Longitude: 0.518 / 0°31'4"E

OS Eastings: 573597.763833

OS Northings: 217761.251632

OS Grid: TL735177

Mapcode National: GBR PJF.5RS

Mapcode Global: VHJJP.X7QB

Entry Name: Gubbion's Hall moated site

Scheduled Date: 7 July 1999

Source: Historic England

Source ID: 1016802

English Heritage Legacy ID: 33249

County: Essex

Civil Parish: Great and Little Leighs

Traditional County: Essex

Lieutenancy Area (Ceremonial County): Essex

Church of England Parish: Great and Little Leighs and Little Waltham

Church of England Diocese: Chelmsford


The monument includes a medieval moated site surrounding Gubbions House, which
is situated on Banter's Lane, to the east of the village of Great Leighs.

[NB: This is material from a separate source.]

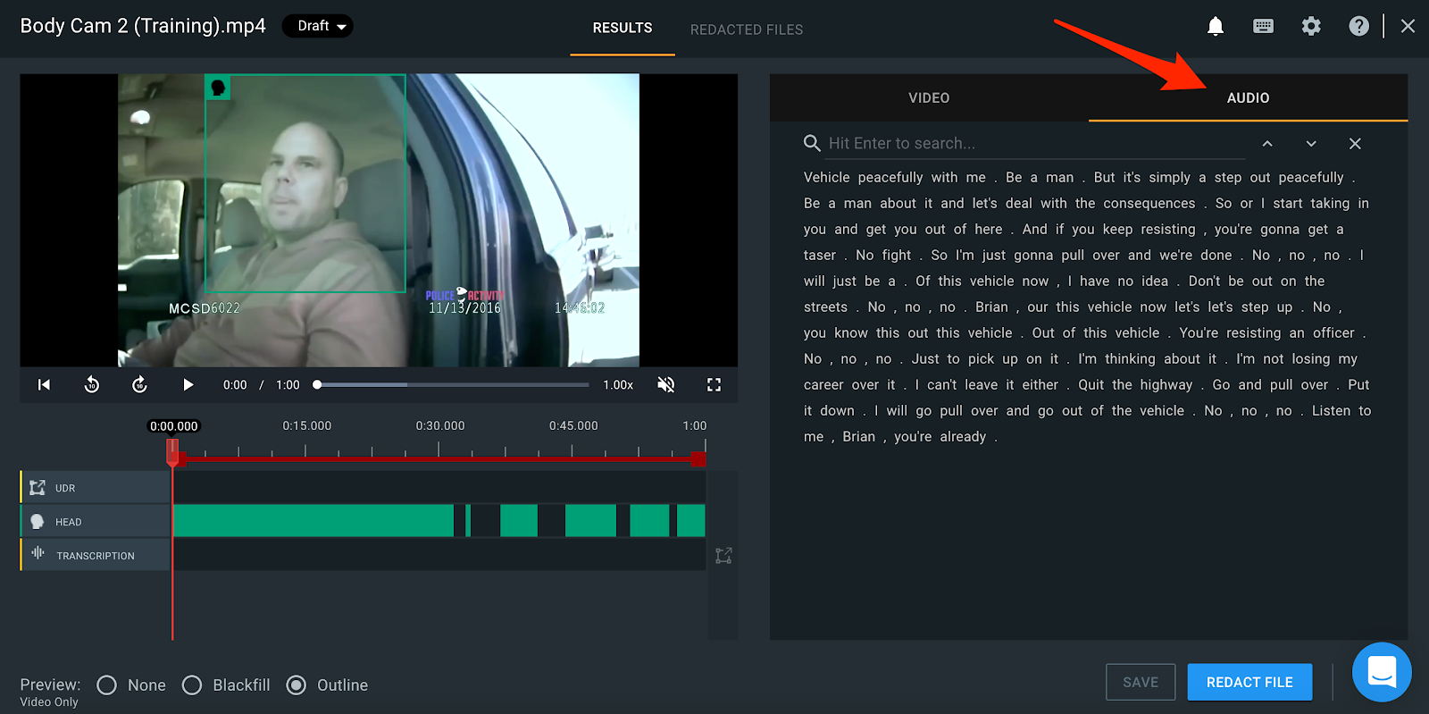Click in the transcript search field
The width and height of the screenshot is (1429, 714).
[1027, 144]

The moated site includes a rectangular island measuring a maximum of 32m
north-south and 45m east-west. This is contained by a water-filled moat or
ditch fed by an underground spring. The moat measures up to 18m wide and at
least 2m deep, and is revetted on both the inner and outer faces with faced
stone, occasionally repaired in concrete. Modern footbridges across the east
and west arms of the moat provide access to the island.

The local antiquarian, P Morant, writing in 1768, stated that the `manor of
Gobions' was named after Sir Thomas Gobyon, who was in possession of the manor
from 1332 until 1349. The house which occupies the centre of the island dates
from the 17th century and is Listed Grade II.

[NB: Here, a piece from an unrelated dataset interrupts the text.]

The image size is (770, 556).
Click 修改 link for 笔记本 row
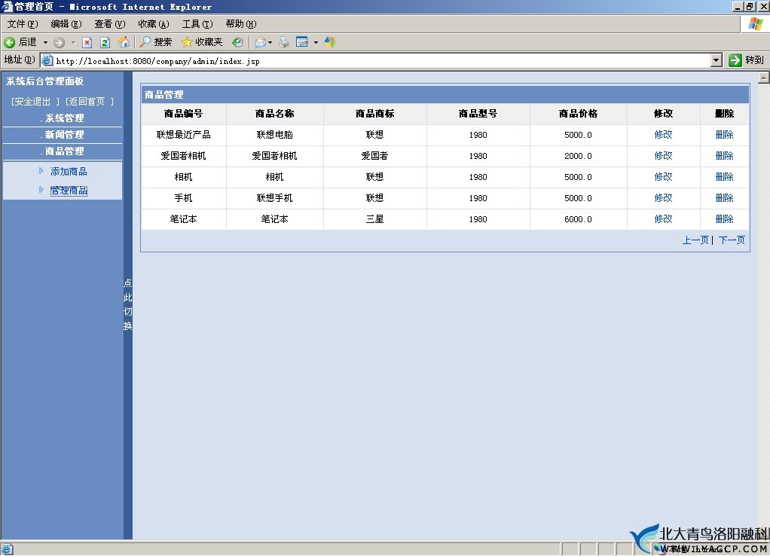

The house, the bridges across the east and west arms of the moat, the stone
steps, the brick walls, the concrete walls around the vegetable garden,
concrete pathways, wooden fences and gates, oil tank, greenhouse and shed are
all excluded from the scheduling, although the ground beneath these features
is included.

The site of the monument is shown on the attached map extract.

Source: Historic England

Reasons for Scheduling

Around 6,000 moated sites are known in England. They consist of wide ditches,
often or seasonally water-filled, partly or completely enclosing one or more
islands of dry ground on which stood domestic or religious buildings. In some
cases the islands were used for horticulture. The majority of moated sites
served as prestigious aristocratic and seigneurial residences with the
provision of a moat intended as a status symbol rather than a practical
military defence. The peak period during which moated sites were built was
between about 1250 and 1350 and by far the greatest concentration lies in
central and eastern parts of England. However, moated sites were built
throughout the medieval period, are widely scattered throughout England and
exhibit a high level of diversity in their forms and sizes. They form a
significant class of medieval monument and are important for the understanding
of the distribution of wealth and status in the countryside. Many examples
provide conditions favourable to the survival of organic remains.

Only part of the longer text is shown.